-
Notifications
You must be signed in to change notification settings - Fork 260
Description
I have a vcf file where both the genotype (GT) and the read depth (DP) is given for each sample. I would like to set all genotypes where the read depth is below x (DP<x) to missing (GT-->'.'). For that, I use the bcftools +setGT pluging. However, the filtering for genotypes with a low read depth does not do what it should do if I set the limit x too high.
Here is a minimal working example:
bcftools view -H minimal_vcf_file_2_samples_gt_and_dp.vcf.gz
1 1890 . A G 0.2 . . GT:DP 1/1:12 0/0:102 0/1:10 1/1:20
2 1991 . G T 0.9 . . GT:DP 1/1:8 0/1:100 0/0:11 0/0:11
bcftools +setGT minimal_vcf_file_2_samples_gt_and_dp.vcf.gz -- -t q -n . -e 'FMT/DP>=12' | bcftools view -H
Filled 8 alleles
1 1890 . A G 0.2 . . GT:DP 1/1:12 0/0:102 ./.:10 1/1:20
2 1991 . G T 0.9 . . GT:DP ./.:8 0/1:100 ./.:11 ./.:11`
That is as expected: the genotypes with read depth below 12 are set to missing.
But here is the problem:
bcftools +setGT minimal_vcf_file_2_samples_gt_and_dp.vcf.gz -- -t q -n . -e 'FMT/DP>=101' | bcftools view -H
Filled 6 alleles
1 1890 . A G 0.2 . . GT:DP ./.:12 0/0:102 ./.:10 ./.:20
2 1991 . G T 0.9 . . GT:DP 1/1:8 0/1:100 0/0:11 0/0:11
In the second row, no genotypes are filled.
But when I do:
bcftools +setGT minimal_vcf_file_2_samples_gt_and_dp.vcf.gz -- -t q -n . -e 'FMT/DP>=100' | bcftools view -H
Filled 12 alleles
1 1890 . A G 0.2 . . GT:DP ./.:12 0/0:102 ./.:10 ./.:20
2 1991 . G T 0.9 . . GT:DP ./.:8 0/1:100 ./.:11 ./.:11
It behaves as expected. Could you help me figure out what is going on?

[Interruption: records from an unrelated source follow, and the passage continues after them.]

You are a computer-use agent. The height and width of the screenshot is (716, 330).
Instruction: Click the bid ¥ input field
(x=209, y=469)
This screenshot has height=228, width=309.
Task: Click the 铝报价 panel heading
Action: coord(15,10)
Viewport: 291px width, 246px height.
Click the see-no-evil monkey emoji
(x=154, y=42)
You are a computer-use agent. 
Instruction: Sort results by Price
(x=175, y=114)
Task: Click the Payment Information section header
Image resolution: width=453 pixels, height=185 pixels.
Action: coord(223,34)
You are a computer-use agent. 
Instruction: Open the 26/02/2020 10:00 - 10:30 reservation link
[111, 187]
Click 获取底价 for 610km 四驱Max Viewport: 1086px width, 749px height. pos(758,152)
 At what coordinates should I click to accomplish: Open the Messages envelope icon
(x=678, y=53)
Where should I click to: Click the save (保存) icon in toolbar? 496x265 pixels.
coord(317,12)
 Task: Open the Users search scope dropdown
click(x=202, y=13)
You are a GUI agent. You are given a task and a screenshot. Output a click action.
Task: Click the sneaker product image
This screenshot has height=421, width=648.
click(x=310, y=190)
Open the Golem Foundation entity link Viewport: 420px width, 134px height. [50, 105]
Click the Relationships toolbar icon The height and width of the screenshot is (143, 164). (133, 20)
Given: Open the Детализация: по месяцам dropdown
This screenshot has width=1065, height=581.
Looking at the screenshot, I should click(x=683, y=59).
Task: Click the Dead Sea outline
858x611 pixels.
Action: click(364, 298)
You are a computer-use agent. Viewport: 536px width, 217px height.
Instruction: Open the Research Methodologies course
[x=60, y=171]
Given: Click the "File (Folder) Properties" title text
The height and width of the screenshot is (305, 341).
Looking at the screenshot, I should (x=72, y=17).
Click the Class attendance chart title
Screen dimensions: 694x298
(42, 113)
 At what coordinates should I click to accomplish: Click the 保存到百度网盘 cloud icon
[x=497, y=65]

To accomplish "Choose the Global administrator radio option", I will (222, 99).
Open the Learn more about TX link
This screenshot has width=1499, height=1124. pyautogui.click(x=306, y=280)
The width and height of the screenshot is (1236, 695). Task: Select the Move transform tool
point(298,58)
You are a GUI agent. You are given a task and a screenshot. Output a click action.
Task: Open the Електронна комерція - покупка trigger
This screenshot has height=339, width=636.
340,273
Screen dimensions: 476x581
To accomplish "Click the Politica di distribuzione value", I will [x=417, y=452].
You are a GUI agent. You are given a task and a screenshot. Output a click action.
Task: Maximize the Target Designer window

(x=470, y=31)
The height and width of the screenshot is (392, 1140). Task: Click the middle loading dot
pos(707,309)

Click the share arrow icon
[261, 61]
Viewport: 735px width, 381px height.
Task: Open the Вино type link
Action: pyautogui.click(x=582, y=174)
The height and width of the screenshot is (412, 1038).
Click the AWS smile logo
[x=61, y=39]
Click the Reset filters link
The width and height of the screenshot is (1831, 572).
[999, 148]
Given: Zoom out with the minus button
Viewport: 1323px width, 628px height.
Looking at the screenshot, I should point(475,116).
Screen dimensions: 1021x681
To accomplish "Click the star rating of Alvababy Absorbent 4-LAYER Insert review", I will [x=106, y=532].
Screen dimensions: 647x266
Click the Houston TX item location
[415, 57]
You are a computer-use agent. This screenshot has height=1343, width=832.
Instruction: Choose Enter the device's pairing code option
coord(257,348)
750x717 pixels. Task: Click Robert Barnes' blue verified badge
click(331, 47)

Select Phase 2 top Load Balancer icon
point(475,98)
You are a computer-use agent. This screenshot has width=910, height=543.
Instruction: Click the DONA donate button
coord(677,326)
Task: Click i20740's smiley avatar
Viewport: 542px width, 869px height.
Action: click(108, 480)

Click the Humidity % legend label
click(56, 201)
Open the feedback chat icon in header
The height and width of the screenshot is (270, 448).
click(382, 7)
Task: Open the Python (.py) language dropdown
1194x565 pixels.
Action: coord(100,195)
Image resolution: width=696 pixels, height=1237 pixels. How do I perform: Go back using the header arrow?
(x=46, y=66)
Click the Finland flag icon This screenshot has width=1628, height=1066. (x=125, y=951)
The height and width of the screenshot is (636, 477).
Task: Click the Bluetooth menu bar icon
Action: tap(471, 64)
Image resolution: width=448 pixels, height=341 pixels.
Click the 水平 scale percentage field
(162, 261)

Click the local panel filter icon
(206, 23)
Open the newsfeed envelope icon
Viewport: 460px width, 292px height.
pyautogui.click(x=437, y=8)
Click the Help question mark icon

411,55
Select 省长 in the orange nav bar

Maybe it ignores the command if for a specific variant/row no sample is above the threshold?
My version is
bcftools --version
bcftools 1.12
Using htslib 1.12
I would appreciate your help, thank you.
UPDATE: I think the problem is that bcftools is not setting any genotypes for a row/variant if the set of excluded samples is empty. That is a problem since instead of setting genotypes for all samples, it does it for no samples. However, by replacing exclusion by an inclusion (-e to -i) and reversing the filtering condition (>= to <), the bug can be fixed: if the set of genotypes to be set is empty, not doing anything is exactly what you want the command to do:
bcftools +setGT minimal_vcf_file_2_samples_gt_and_dp.vcf.gz -- -t q -n . -i 'FMT/DP<101' | bcftools view -H
Filled 14 alleles
1 1890 . A G 0.2 . . GT:DP ./.:12 0/0:102 ./.:10 ./.:20
2 1991 . G T 0.9 . . GT:DP ./.:8 ./.:100 ./.:11 ./.:11
It might still be good to fix this bug though.